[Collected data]

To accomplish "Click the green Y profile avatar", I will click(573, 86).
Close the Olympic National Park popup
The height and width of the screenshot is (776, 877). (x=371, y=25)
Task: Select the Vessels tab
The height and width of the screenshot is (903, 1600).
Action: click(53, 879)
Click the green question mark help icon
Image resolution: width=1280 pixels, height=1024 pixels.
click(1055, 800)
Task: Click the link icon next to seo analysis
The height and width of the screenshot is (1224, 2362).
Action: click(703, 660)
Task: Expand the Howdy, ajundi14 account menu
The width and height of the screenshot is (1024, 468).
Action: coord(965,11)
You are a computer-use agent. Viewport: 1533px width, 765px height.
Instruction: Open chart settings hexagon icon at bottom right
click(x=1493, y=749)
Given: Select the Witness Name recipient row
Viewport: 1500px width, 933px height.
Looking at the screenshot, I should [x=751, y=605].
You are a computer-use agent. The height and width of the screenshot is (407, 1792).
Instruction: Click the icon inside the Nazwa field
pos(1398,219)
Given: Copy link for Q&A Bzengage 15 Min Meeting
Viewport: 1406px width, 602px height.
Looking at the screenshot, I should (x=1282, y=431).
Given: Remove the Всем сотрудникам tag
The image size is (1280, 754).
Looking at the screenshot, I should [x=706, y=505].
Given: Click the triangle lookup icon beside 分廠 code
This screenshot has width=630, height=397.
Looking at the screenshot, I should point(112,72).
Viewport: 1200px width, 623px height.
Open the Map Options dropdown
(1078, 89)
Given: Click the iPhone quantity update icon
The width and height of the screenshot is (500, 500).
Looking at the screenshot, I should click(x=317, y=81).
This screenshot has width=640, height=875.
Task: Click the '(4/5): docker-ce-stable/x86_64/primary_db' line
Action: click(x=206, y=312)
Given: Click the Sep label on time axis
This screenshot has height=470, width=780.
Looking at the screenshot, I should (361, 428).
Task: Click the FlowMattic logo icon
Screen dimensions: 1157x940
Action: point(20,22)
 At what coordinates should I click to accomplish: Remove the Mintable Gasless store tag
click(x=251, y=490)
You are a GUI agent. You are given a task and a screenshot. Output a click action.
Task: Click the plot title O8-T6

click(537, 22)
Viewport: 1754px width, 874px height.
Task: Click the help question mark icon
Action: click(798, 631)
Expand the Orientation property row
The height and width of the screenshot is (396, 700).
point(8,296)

> _What you need to do_:
All the data is to be copied over exactly as it stands.

> _Solution below_:
To accomplish "Click the green Y profile avatar", I will click(573, 86).
Close the Olympic National Park popup
The height and width of the screenshot is (776, 877). (x=371, y=25)
Task: Select the Vessels tab
The height and width of the screenshot is (903, 1600).
Action: click(53, 879)
Click the green question mark help icon
Image resolution: width=1280 pixels, height=1024 pixels.
click(1055, 800)
Task: Click the link icon next to seo analysis
The height and width of the screenshot is (1224, 2362).
Action: click(703, 660)
Task: Expand the Howdy, ajundi14 account menu
The width and height of the screenshot is (1024, 468).
Action: coord(965,11)
You are a computer-use agent. Viewport: 1533px width, 765px height.
Instruction: Open chart settings hexagon icon at bottom right
click(x=1493, y=749)
Given: Select the Witness Name recipient row
Viewport: 1500px width, 933px height.
Looking at the screenshot, I should [x=751, y=605].
You are a computer-use agent. The height and width of the screenshot is (407, 1792).
Instruction: Click the icon inside the Nazwa field
pos(1398,219)
Given: Copy link for Q&A Bzengage 15 Min Meeting
Viewport: 1406px width, 602px height.
Looking at the screenshot, I should (x=1282, y=431).
Given: Remove the Всем сотрудникам tag
The image size is (1280, 754).
Looking at the screenshot, I should [x=706, y=505].
Given: Click the triangle lookup icon beside 分廠 code
This screenshot has width=630, height=397.
Looking at the screenshot, I should point(112,72).
Viewport: 1200px width, 623px height.
Open the Map Options dropdown
(1078, 89)
Given: Click the iPhone quantity update icon
The width and height of the screenshot is (500, 500).
Looking at the screenshot, I should click(x=317, y=81).
This screenshot has width=640, height=875.
Task: Click the '(4/5): docker-ce-stable/x86_64/primary_db' line
Action: click(x=206, y=312)
Given: Click the Sep label on time axis
This screenshot has height=470, width=780.
Looking at the screenshot, I should (361, 428).
Task: Click the FlowMattic logo icon
Screen dimensions: 1157x940
Action: point(20,22)
 At what coordinates should I click to accomplish: Remove the Mintable Gasless store tag
click(x=251, y=490)
You are a GUI agent. You are given a task and a screenshot. Output a click action.
Task: Click the plot title O8-T6

click(537, 22)
Viewport: 1754px width, 874px height.
Task: Click the help question mark icon
Action: click(798, 631)
Expand the Orientation property row
The height and width of the screenshot is (396, 700).
point(8,296)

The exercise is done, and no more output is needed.